* Exercice écrit 1:
Traduisez en anglais cette phrase du texte consacré à l'album Lucky Number : « Ce qui m’intéresse dans le piano-voix, c’est de donner de la place aux émotions et au silence, au temps qui défile. »
* Exercice écrit 2:
Prolongez le texte consacré à l'album Lucky Number à partir de sa dernière phrase.

* Texte proposé:
Six ans après Cameleon Boat Mathilde Renault sort Lucky Number. Dans ce deuxième album, la pianiste et chanteuse se dépouille des couches superflues pour mettre ses émotions à nu. Entre sa voix et les cordes de son piano s’insinuent des mélodies qui prennent leur liberté et ne trichent pas.
Auto production et concert
Neuf chansons pour se rapprocher de l’heure bleue sans laisser passer sa chance. Active sur les réseaux sociaux, elle y publie régulièrement des inédits et des vidéos live. Pour répondre à l’attente de tous ceux qui l’écoutent désormais aux quatre coins du monde, elle a décidé de sortir un nouvel album en se passant de maison de disque. Une démarche libre et sincère où la musique est gagnante. En concert ce mercredi 24 janvier au Botanique
Revenir au piano-voix, est-ce une manière de libérer la voix et de la mettre plus en valeur ?
Le piano-voix met forcément la voix plus en valeur et lui donne plus de liberté, ne fut-ce qu’au niveau du tempo puisque la formule laisse plus de place à l’improvisation. Ce qui m’intéresse dans le piano-voix, c’est de donner de la place aux émotions et au silence, au temps qui défile. En groupe, on ne peut jamais avoir cette liberté. Au plus on ajoute des musiciens, au plus il faut se tenir à la partition et à quelque chose de figé. Le plaisir aussi, c’est que c’est presque comme si je jouais avec une troisième personne parce que dans le piano, les cordes résonnent. Cela me permet de jouer avec les résonances et les silences. C’est une dimension que je découvre encore maintenant, et que j’apprécie de plus en plus.

[Lignes de pointage pour le texte et les éléments]
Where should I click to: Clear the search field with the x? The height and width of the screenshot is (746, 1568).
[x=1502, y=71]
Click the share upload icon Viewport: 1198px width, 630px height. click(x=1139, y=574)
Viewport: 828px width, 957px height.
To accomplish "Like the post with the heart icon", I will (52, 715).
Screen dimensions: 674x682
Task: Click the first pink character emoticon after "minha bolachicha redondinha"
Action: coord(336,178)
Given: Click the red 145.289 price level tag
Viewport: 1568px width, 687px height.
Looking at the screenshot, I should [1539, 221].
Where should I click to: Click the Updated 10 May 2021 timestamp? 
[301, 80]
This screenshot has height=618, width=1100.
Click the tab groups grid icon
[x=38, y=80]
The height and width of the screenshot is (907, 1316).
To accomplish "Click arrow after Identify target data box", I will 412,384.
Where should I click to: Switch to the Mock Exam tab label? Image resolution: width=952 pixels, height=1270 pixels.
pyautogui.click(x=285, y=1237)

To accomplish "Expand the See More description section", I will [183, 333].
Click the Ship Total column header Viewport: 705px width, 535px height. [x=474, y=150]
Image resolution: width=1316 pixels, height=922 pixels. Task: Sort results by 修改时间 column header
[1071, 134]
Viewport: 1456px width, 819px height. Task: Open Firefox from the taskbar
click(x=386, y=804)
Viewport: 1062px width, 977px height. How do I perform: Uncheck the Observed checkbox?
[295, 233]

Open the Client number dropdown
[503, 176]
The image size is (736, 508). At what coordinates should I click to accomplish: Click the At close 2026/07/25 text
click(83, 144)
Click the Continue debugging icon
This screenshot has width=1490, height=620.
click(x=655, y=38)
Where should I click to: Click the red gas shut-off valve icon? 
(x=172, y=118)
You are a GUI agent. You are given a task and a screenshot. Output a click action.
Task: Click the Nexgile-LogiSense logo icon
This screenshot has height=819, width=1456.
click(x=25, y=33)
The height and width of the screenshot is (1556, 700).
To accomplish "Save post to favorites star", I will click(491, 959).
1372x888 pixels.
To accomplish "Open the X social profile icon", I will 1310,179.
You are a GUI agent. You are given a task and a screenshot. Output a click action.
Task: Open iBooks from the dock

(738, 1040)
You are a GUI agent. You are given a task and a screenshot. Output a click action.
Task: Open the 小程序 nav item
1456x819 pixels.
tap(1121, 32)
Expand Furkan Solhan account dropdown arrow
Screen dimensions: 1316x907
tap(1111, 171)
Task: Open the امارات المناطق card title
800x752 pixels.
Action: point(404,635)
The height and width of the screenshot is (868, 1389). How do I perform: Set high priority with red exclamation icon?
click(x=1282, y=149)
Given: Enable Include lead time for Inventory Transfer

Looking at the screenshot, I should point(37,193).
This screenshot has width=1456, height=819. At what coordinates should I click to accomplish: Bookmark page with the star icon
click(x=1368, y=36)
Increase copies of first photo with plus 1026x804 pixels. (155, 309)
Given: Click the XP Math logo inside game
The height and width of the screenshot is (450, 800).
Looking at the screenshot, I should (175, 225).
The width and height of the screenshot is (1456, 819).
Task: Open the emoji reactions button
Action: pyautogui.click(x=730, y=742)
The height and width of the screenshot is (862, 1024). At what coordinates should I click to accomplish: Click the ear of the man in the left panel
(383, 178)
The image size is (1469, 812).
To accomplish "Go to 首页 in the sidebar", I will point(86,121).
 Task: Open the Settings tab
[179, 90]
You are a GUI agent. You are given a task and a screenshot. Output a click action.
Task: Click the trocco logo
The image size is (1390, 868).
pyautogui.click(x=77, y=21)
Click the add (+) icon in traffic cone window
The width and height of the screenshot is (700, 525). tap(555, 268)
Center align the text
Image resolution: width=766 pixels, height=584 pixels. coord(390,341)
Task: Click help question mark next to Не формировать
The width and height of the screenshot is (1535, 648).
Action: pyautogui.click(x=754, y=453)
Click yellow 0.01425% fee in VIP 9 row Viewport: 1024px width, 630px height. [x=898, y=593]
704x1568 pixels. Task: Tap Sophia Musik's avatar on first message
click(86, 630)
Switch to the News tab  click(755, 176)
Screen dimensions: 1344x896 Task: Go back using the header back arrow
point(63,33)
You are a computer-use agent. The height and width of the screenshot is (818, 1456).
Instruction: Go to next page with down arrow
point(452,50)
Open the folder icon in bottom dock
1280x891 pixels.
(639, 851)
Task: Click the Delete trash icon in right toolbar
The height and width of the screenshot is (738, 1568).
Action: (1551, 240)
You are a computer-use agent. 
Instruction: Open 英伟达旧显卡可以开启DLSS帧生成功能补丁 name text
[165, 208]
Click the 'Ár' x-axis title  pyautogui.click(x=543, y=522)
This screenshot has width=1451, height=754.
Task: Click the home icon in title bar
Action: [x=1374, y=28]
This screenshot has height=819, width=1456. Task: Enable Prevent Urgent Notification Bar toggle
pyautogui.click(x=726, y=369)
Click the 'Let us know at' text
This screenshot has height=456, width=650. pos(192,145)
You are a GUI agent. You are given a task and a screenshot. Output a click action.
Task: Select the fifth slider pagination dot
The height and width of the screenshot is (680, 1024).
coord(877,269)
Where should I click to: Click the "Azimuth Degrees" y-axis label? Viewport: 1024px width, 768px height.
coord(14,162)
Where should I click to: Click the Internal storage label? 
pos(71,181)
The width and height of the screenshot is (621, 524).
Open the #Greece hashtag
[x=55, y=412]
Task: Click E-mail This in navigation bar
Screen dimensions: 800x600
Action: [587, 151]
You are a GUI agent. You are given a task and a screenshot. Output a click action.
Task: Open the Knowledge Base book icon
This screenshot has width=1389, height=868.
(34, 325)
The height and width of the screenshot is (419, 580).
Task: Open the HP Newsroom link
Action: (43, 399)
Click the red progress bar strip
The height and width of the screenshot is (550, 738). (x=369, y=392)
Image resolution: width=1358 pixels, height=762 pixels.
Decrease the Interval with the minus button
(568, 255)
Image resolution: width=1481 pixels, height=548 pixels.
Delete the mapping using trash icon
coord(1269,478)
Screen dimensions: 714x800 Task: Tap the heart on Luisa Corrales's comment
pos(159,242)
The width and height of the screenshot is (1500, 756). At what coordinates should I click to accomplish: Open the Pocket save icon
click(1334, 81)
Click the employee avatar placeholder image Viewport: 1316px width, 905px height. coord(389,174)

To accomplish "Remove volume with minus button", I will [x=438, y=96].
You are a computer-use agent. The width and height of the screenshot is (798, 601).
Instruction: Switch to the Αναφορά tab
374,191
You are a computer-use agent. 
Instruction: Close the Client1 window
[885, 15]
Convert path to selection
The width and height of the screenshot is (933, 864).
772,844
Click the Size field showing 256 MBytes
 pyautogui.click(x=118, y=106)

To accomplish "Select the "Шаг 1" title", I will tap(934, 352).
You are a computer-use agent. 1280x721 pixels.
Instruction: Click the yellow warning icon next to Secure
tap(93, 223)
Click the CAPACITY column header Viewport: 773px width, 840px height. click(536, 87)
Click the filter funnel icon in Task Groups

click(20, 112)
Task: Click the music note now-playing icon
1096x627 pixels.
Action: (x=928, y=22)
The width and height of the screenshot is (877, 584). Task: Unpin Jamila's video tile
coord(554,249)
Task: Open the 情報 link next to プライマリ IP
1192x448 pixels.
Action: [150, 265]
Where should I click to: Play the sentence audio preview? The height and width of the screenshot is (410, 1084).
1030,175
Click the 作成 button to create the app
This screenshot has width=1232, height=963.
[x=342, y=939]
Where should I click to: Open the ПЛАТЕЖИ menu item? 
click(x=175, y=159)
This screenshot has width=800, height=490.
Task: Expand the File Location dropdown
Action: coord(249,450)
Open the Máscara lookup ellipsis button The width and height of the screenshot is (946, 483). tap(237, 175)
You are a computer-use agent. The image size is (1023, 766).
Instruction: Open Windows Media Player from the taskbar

* Réponse attendue 1:
What interests me about the piano-and-voice format is giving room to emotions and to silence, to time as it passes.

* Réponse attendue 2:
Sur cet album, vous jouez avec votre père Jean-Christophe qui a aussi écrit des textes. Comment est-ce venu, c’était le bon moment ?
C’est la première fois qu’on fait une collaboration père-fille, ce qui n’était pas du tout planifié. On aurait pu collaborer depuis le début, mais ça ne s’est pas fait parce qu’on n’en avait pas l’envie et qu’on n’était pas prêts. Si on avait décidé de faire un album ensemble, sans doute que ça ne ce serait pas fait, parce que mon père est un musicien solitaire. Il habite à la campagne et aime bien composer dans la solitude. Il écrit plus qu’il ne parle. Les choses se sont vraiment mises ensemble, petit à petit, comme un puzzle, en rajoutant pièce après pièce.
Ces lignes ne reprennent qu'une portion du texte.